21 June 2007


Evidently, Voltaire didn’t kick Leibniz hard enough, because here comes Matthew Stewart to give that old corpse the boot. The Courtier and the Heretic follows Wittgenstein’s Poker in the growing tradition of brief and earth-shattering moments in the history of western civilization books. Here, Stewart claims a meeting between Leibniz and Spinoza so obsessed the former that his thinking was framed by it for the rest of his life.

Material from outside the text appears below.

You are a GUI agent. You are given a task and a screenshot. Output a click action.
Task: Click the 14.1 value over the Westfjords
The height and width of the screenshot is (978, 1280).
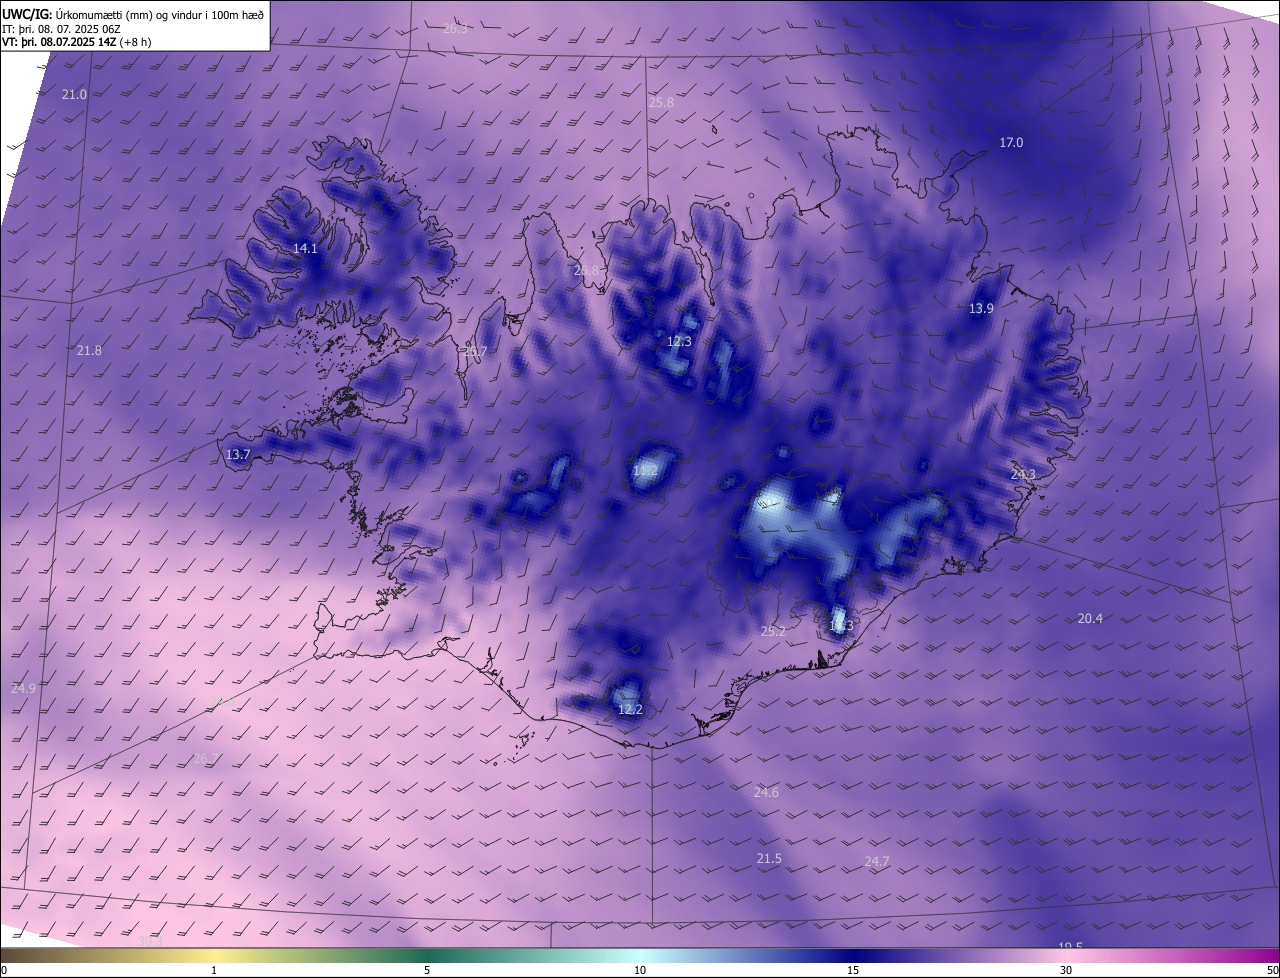click(x=305, y=249)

The hero is Spinoza, and his hat is the purest white. Run out of his Jewish community for blasphemy with death threats, his “pantheism” could only be embraced by followers, for the most part, secretly. Caricatured as a hermit antichrist by his enemies, Spinoza, according to Stewart, was not only right about everything he wrote, but he was also well-loved in his new neighborhood. He was that rare intellectual who walked the walk. Leibniz, according to Stewart, most decidedly did not. His hat is a floppy burgundy. He is vain, ambitious, intellectually dishonest, and fat. Spinoza is strikingly handsome and Leibniz is a slob. The latter’s bald head bulged with some weird protuberance and he discharged some noxious gas at his death that gave the attendant a headache. Stewart revels in Leibniz’s failures, which is odd considering he calls him the “the last universal genius” and “one of the two greatest philosophers of the 17th century.” Little evidence, however, is given for those claims, and you can almost see Stewart’s sardonic grin as Leibniz’s inventions break down and his efforts at court fall short.


When Stewart sticks to ideas, the book shines, as he produces clear explanations of both men's work. He is so one-sided in his praise and attacks, however, that you can hear the ax grinding with each turn of the page. Nobody is as noble as Spinoza’s portrayal here, and Leibniz’s accomplishments, which are extraordinary, are poopooed as almost insignificant compared to his personal failings and obsession with Spinoza. There just ain’t the evidence to paint in these bold strokes. If, like me, you find Spinoza's prose difficult to penetrate, this is a good place to start. But poor old Leibniz- wasn't Pangloss enough?